By Aaron J. Sender
Michael Giddings likes to think of himself as an explorer. When he was five years old, his father, renowned chemist J. Calvin Giddings, bought him a kayak for Christmas. He made his first river run at age six, and 29 years later he still relishes expeditions through remote waterways. These days, however, the University of North Carolina researcher focuses his attention on exploring another of nature’s mysteries: the genome.
Giddings’ interest is in the rule breakers — events in the genome that defy the typical rules of alternative splicing and produce elusive, yet often functionally important, proteins that fall under the radar of detection.
Known collectively as recoding, these phenomena occur when ribosomes read the bases of the genome in unconventional ways. For example, the ribosome is reading along, translating, and then suddenly bypasses a section of the RNA. “It will partially release from the RNA, stop coding, scan downstream, and then resume coding some more downstream,” Giddings says. Other examples include frameshifting and even redefining a stop codon to specify an amino acid.
“One of the challenges is that proteins produced by recoding are often minor products,” Giddings says. “But they are often minor products of large significance.”
As a postdoc in recoding guru Ray Gesteland’s lab at the University of Utah, Giddings, with his colleagues, began developing a computational approach they hoped would get at the hidden proteins.
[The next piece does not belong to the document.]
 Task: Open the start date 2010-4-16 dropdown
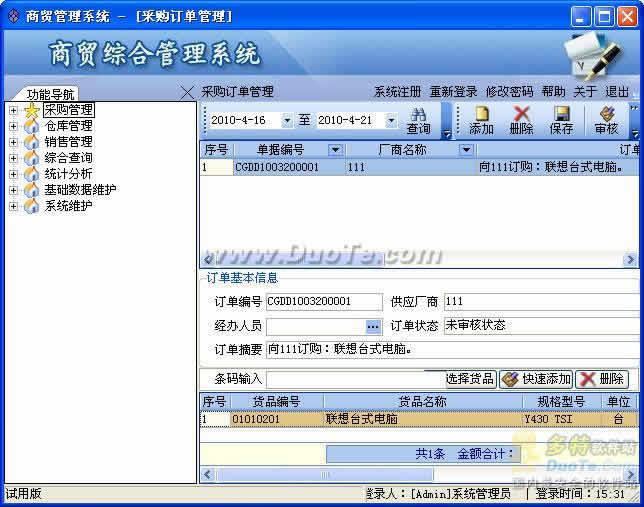(287, 120)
Gesteland’s group has also constructed a database called RECODE of gene sequences that use recoding for their expression.
“We were looking for ways to do proteomics to detect these kinds of alternatively coded proteins,” says Giddings. “And we looked at existing proteomics technologies and decided one of the biggest limitations is that the approaches all assume you have some fixed database of genes or proteins that you are going to match against.”
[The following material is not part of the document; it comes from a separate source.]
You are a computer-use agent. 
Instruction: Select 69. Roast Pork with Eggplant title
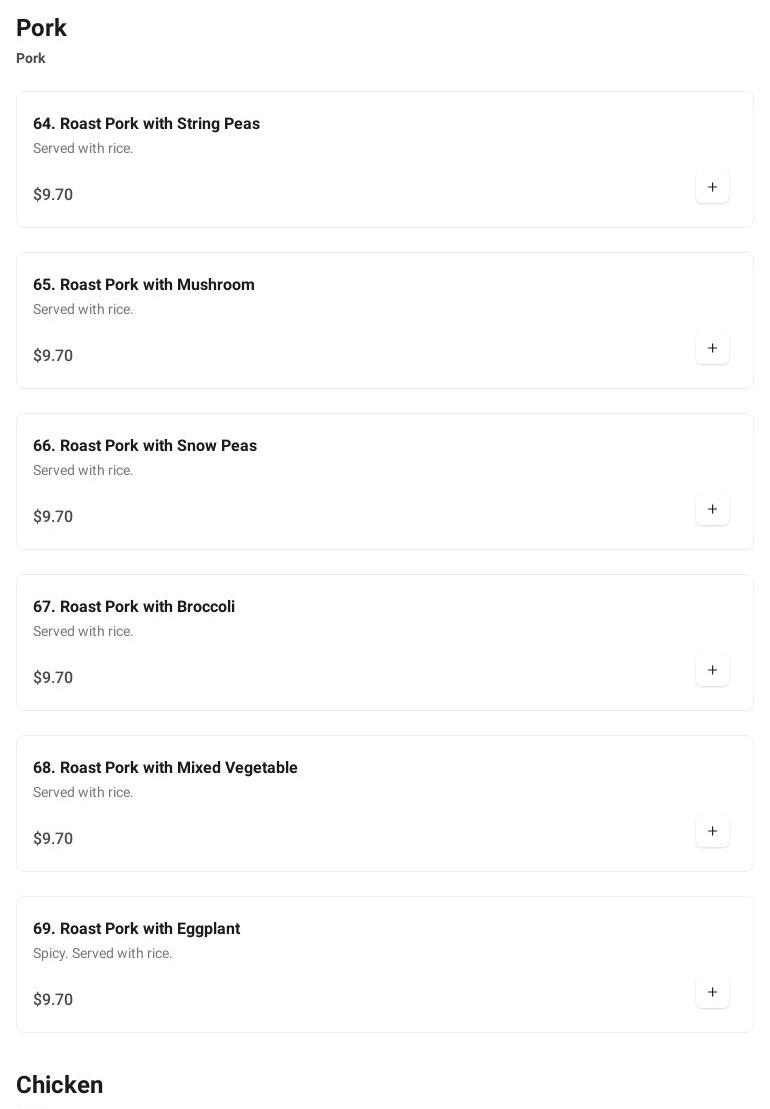coord(136,929)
Giddings’ solution: go to the source. “I said we really need a way to go directly to the genome that can account for any kind of product that comes out of this genome,” he recalls. “So we’ll directly match protein data with the potential of this given genome to code for this protein.”
The result: a new application called Genome Fingerprint Scanning.
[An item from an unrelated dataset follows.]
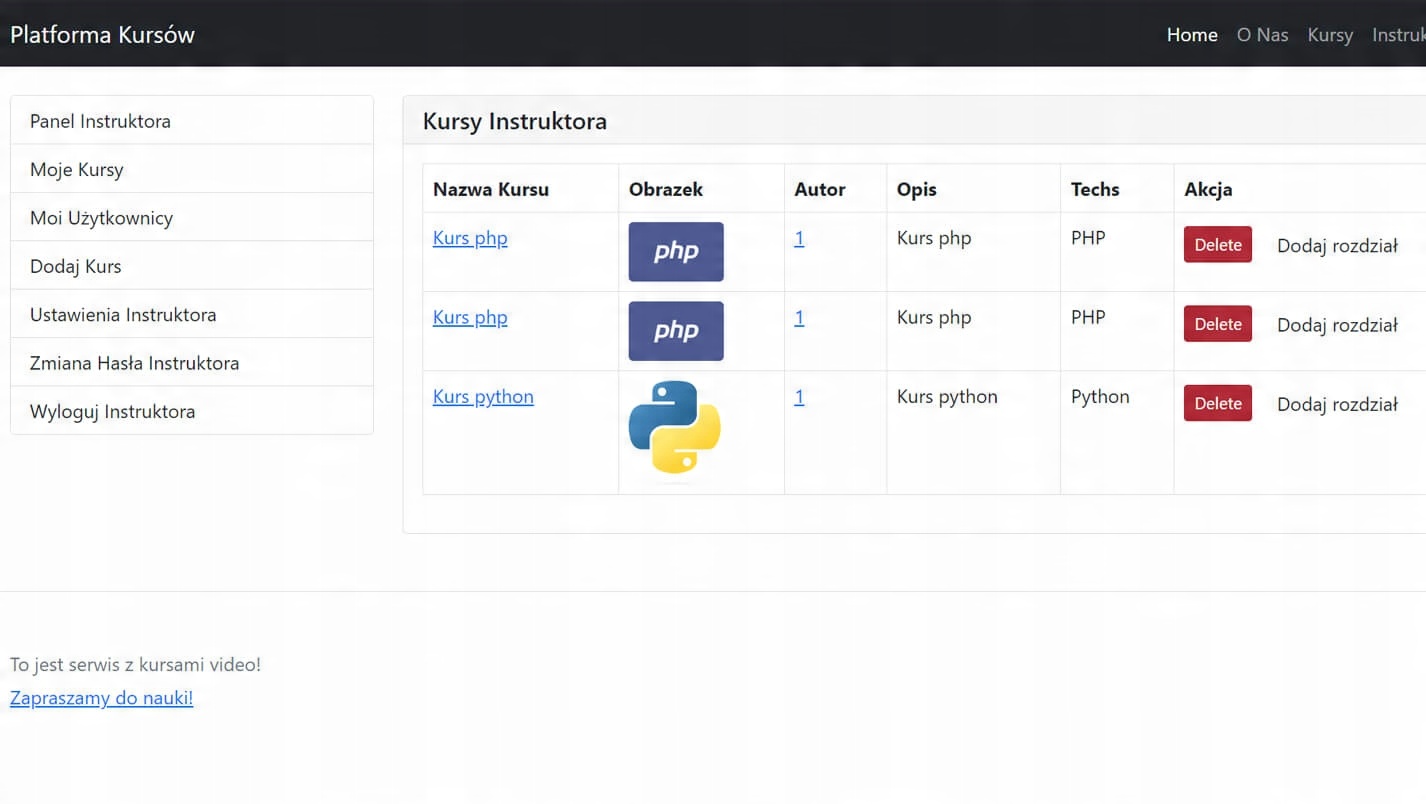Click the Python logo course thumbnail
The first step is to take the entire genome sequence and chop it up into all the possible peptides that a protylitic enzyme can theoretically produce. The key is that it doesn’t take into account open reading frames.
Then, peptide masses of protein samples run through a mass spectrometer are scanned against this database. “This is a fundamentally different approach. It takes observed proteins and says, ‘Where are they on the genome? What part of the genome encoded this?’” Giddings says.
But even a small genome such as yeast yields as many as 8.9 million hypothetical peptides. The researchers wanted to make sure the process could be done by anyone, even with modest computer resources. “So we implemented this genome digestion to see if it worked on just an average desktop machine,” Giddings says. “And the answer for yeast or other small organisms is definitely yes.” At first, generating the database took more than 20 minutes. “Now on a dual-CPU G4 running OS X, it takes approximately two minutes,” says Giddings.
Giddings has made significant progress with the application. He is collaborating with Washington University’s Michael Brent to use GFS for gene finding. “It’s a completely new approach to gene finding which has the potential to really revolutionize and strengthen the results of the computer predictions,” he says. GFS has also found proteins that other widely used protein identification software, such as Matrix Science’s Mascot, misses. And postdoc Michael Wisz is working on applying the approach to human data.
But how about the new recoding proteins Giddings set out to find with GFS? “Unfortunately, we haven’t found any specific examples of that in our work. That’s the one downside to this story,” he says. “But we’re still hopeful.”